ORS 742.504(11) is a UM/UIM statute and provides:

“In the event of payment to any person under this coverage:

“(a) The insurer shall be entitled to the extent of [payment under the coverage] to the proceeds of any settlement orjudgment that may result from the exercise of any rights of recovery of such person against any uninsured motorist legally responsible for the bodily injury because of which such payment is made;

“(b) Such person shall hold in trust for the benefit of the insurer all rights of recovery which the person shall have against such other uninsured person or *347organization because of the damages which are the subject of claim made under this coverage, but only to the extent that such claim is made or paid herein;

“(c) If the insured is injured by the joint or concurrent act or acts of two or more persons, one or more of whom is uninsured, the insured shall have the election to receive from the insurer any payment to which the insured would be entitled under this coverage by reason of the act or acts of the uninsured motorist, or the insured may, with the written consent of the insurer, proceed with legal action against any or all persons claimed to be liable to the insured for such injuries. If the insured elects to receive payment from the insurer under this coverage, then the insured shall hold in trust for the benefit of the insurer all rights of recovery the insured shall have against any other person, firm or organization because of the damages which are the subject of claim under this coverage, but only to the extent of the actual payment made by the insurer;

“(d) Such person shall do whatever is proper to secure and shall do nothing after loss to prejudice such rights;

“(e) If requested in writing by the insurer, such person shall take, through any representative not in conflict in interest with such person, designated by the insurer, such action as may be necessary or appropriate to recover such payment as damages from such other uninsured person or organization, such action to be taken in the name of such person, but only to the extent of the payment made hereunder.
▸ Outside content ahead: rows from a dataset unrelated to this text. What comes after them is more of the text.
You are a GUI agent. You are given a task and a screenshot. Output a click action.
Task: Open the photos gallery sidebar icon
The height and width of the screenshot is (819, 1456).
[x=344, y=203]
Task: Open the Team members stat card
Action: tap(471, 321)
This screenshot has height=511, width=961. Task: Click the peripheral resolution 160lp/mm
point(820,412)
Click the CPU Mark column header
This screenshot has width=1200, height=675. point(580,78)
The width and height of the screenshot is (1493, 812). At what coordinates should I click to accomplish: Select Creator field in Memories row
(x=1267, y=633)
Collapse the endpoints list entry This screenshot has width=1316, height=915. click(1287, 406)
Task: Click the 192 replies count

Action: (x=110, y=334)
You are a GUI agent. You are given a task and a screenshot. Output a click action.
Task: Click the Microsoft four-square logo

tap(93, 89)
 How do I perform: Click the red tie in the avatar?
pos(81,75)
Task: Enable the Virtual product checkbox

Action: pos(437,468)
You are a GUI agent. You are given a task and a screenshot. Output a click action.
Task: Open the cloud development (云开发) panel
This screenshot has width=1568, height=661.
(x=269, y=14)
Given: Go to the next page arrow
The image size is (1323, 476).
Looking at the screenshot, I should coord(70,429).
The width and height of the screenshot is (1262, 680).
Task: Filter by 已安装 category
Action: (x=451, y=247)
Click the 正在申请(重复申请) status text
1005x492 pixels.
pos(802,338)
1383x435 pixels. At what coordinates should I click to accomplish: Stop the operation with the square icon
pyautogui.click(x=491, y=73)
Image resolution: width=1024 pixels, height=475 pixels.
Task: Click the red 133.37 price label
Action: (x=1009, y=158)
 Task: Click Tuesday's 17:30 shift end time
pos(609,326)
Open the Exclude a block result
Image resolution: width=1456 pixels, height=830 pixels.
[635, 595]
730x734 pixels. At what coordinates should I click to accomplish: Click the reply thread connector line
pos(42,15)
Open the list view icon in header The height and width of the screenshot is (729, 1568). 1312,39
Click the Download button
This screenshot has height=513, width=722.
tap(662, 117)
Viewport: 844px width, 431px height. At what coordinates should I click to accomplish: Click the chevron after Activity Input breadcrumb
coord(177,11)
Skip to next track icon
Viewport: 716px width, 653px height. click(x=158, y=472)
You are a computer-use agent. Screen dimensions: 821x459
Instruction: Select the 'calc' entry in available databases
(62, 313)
In the event of a recovery, the insurer shall be reimbursed out of such recovery for expenses, costs and attorney fees incurred by it in connection therewith; and

“(f) Such person shall execute and deliver to the insurer such instruments and papers as may be appropriate to secure the rights and obligations of such person and the insurer established by this provision.” (Emphasis added.)

In this opinion, we have repeatedly stated that the immunity of OIGA and the insured of the insolvent insurer from claims of claimant and other insurers exists up to the limits of the OIGA coverage. ORS 734.700; ORS 734.510(4)(b). Nowherein the record do we find what was the limit of the insurance provided by the insolvent insurance company. If the OIGA coverage is less than the amount of the UIM award, the insureds-defendants would not be entitled to immunity for amounts beyond the OIGA coverage. No party has raised this point. We therefore assume that the OIGA coverage is equal to or greater than the arbitration award.

An injured plaintiff has but one claim for damages, a claim that can be asserted against all joint tortfeasors or against any one tortfeasor. Claimant can have only one recovery of the damages to which he is “legally entitled.”